More thoughts on death..

Life is so lonely when someone you love most dies. Every other person or animal seems more like a robot, an unfit supplement, because they will never fill that same place.

I'm only 26 but I feel like I'm 86, just waiting for death to claim me. Life suddenly seems so long. And I wonder how real old people keep living when their loved ones are all gone. Do they find solace in others? The loneliness they have must be unbearable.

Life doesn't seem as precious as it once was, not when I'm so curious, so eager to get to the other side, because of that 1% chance that you, and the others that I loved, who died, may be there.

Today I want to remember.. that little bite on your nose that Beethovan gave you. The scar never did disappear. How I'd brush you and you'd enjoy it for a few seconds, but then get restless and keep trying to sneak away while I held your white legs.

Then when you finally got away you'd prance around and relish the freedom and sometimes it would be hard to get you back. Since it took an hour to brush you, I learned to give you a few breaks every so often.

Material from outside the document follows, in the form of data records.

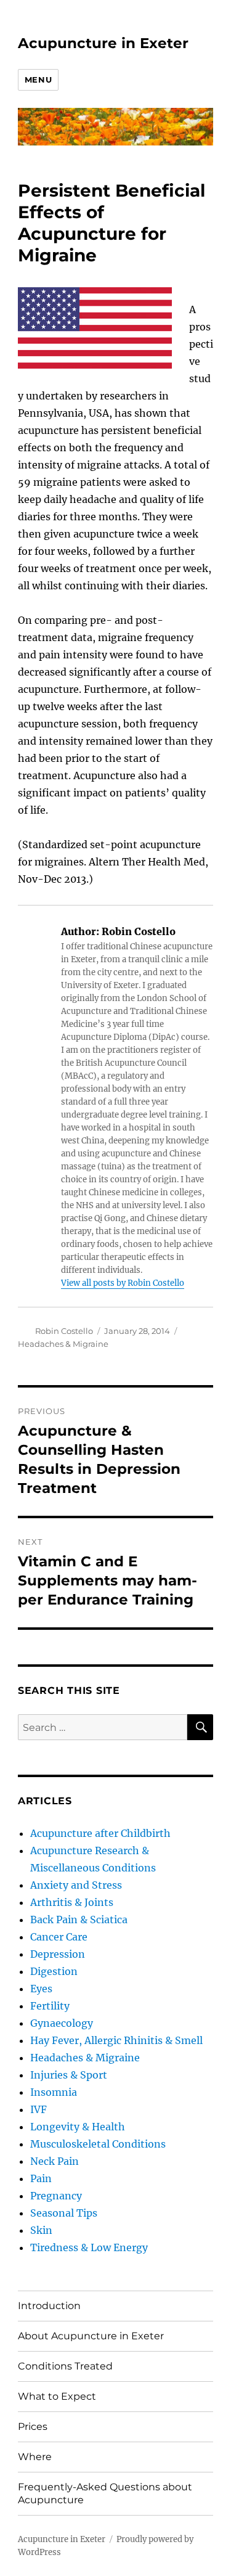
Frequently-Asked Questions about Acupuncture (105, 2493)
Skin (41, 2230)
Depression (57, 1954)
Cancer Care (58, 1937)
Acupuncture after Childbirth (100, 1833)
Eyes (41, 1988)
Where (35, 2457)
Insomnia (53, 2092)
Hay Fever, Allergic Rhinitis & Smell (116, 2040)
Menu (38, 79)
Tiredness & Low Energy (89, 2247)
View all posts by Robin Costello (122, 1283)
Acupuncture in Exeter (103, 43)
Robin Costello (64, 1331)
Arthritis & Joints (71, 1902)
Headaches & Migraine (63, 1344)
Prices (32, 2426)
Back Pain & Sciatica (79, 1919)
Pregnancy (56, 2196)
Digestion (54, 1971)
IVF (38, 2109)
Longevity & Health (77, 2126)
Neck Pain (54, 2161)
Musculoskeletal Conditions (98, 2144)
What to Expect (57, 2396)
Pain (41, 2178)
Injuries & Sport (68, 2075)
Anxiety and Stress (76, 1885)
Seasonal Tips (63, 2213)
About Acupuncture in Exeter (91, 2336)
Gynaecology (61, 2023)
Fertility (50, 2006)
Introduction (49, 2306)
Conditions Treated (65, 2366)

You liked just lying on your side while being brushed, best. Because it required no effort. Silly lazy puppy. Then I'd have to flip you to the other side. Sometimes when I brushed your tummy your back leg would start shaking. I think its a nerve that all dogs have.

I won't forget how you shrieked so earnestly when Beethovan got to run outside and you didn't. You had a really piercing, incessant cry and you'd put your whole body into it. While Beethovan would just do this yawning cry.